An die Feier der Hauptschule Spitz anlässlich der Staatsvertragsunterzeichnung im Mai 1955 kann ich mich gut erinnern. Ich besuchte damals die vierte Klasse. Wir Schüler erhielten ein kleines Buch, schwarz-weiß illustriert, mit dem Titel "Unser Österreich 1945-1955". Dieses Buch habe ich heute noch. Es ist etwas abgegriffen, weil ich es im Laufe des Lebens oft in die Hand genommen habe; es ist, so wie die Briefträgerkappe meines Vaters, für mich identitätsstiftend.

Mutter teilte das Schicksal vieler alleinerziehender Frauen, die im Krieg ihren Mann verloren. Sie hat auf vieles verzichten müssen, ihre Aufgabe aber gemeistert. Sie starb im 90. Lebensjahr. Den beruflichen Weg ihrer beiden Söhne konnte sie miterleben.

* Datenauszüge *

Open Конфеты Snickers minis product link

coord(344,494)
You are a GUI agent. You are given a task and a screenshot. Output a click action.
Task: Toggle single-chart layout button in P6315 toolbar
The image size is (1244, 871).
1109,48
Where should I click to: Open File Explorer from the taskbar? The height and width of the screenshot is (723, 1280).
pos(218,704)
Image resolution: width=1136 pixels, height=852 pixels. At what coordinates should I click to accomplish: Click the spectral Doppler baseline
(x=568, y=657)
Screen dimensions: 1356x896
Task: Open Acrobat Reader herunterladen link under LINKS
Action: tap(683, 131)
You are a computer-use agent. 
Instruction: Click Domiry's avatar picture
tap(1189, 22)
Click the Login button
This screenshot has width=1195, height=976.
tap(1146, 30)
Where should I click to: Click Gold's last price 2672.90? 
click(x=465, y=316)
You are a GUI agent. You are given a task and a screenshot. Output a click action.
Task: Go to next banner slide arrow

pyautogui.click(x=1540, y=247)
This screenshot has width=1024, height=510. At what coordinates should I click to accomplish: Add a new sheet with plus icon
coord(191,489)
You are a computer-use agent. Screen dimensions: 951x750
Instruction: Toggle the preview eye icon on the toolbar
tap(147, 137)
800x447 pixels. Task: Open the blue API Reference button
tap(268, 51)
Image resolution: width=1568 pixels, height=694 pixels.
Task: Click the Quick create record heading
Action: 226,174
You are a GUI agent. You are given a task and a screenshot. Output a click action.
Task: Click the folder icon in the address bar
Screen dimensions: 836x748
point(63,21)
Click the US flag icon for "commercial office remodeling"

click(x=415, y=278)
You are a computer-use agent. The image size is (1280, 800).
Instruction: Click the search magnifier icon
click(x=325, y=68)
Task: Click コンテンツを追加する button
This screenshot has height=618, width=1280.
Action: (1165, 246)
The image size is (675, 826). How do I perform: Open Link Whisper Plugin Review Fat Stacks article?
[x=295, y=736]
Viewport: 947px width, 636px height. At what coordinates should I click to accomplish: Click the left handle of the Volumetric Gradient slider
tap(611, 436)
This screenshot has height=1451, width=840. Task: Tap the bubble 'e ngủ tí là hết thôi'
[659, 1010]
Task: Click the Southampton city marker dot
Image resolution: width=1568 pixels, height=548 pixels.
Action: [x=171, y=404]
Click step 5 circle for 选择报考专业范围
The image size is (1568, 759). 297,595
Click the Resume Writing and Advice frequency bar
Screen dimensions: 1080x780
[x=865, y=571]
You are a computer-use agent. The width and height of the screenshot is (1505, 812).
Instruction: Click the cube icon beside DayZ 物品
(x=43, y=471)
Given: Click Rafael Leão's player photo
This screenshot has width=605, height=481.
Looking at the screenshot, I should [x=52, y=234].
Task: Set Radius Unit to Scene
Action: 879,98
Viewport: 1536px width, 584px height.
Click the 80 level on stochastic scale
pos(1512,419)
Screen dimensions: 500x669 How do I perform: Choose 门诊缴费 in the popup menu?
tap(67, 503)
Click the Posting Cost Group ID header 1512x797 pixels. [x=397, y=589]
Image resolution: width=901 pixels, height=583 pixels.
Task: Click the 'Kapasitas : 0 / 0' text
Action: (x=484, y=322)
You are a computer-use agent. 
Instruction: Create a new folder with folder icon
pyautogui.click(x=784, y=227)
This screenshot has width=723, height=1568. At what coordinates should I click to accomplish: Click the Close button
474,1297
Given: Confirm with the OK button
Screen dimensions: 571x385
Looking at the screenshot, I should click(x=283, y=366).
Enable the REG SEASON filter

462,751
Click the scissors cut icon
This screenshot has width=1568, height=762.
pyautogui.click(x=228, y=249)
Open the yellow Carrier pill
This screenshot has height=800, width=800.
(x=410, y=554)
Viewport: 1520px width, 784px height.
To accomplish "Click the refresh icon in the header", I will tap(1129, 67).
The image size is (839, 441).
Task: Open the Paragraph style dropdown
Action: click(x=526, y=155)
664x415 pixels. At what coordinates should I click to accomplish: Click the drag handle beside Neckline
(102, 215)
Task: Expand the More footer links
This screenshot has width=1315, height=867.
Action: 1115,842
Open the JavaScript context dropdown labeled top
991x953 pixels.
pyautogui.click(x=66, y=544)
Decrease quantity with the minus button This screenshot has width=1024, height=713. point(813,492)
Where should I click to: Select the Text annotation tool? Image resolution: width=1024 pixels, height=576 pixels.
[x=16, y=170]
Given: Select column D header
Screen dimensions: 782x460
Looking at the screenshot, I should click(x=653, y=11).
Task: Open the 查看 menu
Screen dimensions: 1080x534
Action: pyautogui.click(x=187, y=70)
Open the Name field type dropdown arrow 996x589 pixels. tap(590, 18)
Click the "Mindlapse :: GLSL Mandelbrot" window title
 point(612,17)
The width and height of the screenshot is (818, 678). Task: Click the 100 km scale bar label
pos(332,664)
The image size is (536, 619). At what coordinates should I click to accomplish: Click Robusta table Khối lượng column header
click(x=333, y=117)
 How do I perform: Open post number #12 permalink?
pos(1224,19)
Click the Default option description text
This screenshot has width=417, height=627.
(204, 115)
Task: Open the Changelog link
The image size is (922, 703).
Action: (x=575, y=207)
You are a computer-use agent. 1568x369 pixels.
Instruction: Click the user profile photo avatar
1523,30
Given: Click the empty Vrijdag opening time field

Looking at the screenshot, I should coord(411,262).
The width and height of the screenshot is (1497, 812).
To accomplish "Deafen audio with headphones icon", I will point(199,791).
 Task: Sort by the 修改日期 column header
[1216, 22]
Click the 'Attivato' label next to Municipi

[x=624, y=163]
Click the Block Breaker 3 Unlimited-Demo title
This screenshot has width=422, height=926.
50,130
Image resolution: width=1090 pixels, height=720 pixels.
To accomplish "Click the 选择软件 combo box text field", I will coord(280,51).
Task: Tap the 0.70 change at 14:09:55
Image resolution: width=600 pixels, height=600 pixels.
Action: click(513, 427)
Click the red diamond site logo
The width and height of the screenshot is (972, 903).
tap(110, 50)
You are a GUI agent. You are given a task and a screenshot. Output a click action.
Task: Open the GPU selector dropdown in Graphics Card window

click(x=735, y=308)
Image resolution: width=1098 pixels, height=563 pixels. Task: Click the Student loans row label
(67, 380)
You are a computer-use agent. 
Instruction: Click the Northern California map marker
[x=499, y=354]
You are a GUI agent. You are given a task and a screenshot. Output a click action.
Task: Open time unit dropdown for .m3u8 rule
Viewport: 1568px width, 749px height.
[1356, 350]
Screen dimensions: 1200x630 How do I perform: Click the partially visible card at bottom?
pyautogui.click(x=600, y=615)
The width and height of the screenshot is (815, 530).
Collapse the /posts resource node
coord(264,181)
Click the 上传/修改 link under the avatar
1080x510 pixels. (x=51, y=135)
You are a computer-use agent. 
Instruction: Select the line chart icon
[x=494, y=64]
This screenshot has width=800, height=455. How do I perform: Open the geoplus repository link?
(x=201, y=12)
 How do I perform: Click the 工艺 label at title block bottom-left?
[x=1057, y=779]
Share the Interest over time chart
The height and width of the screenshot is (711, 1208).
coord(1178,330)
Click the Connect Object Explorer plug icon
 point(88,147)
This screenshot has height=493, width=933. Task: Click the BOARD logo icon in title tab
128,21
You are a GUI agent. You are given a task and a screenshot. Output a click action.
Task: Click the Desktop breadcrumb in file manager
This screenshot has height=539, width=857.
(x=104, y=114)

* Fragen *
a – Welchen Titel hatte laut Text das Buch, das die Schüler bei der Feier bekamen?
b – Wiederhole aus dem Text wortgetreu den Teil, der mit den Worten „Mutter teilte das“ anfängt und mit „konnte sie miterleben.“ aufhört.
Nutze für die Antworten nur den Text.

* Ergebnisse je Aufgabe *
a – „Unser Österreich 1945-1955“

b –
Mutter teilte das Schicksal vieler alleinerziehender Frauen, die im Krieg ihren Mann verloren. Sie hat auf vieles verzichten müssen, ihre Aufgabe aber gemeistert. Sie starb im 90. Lebensjahr. Den beruflichen Weg ihrer beiden Söhne konnte sie miterleben.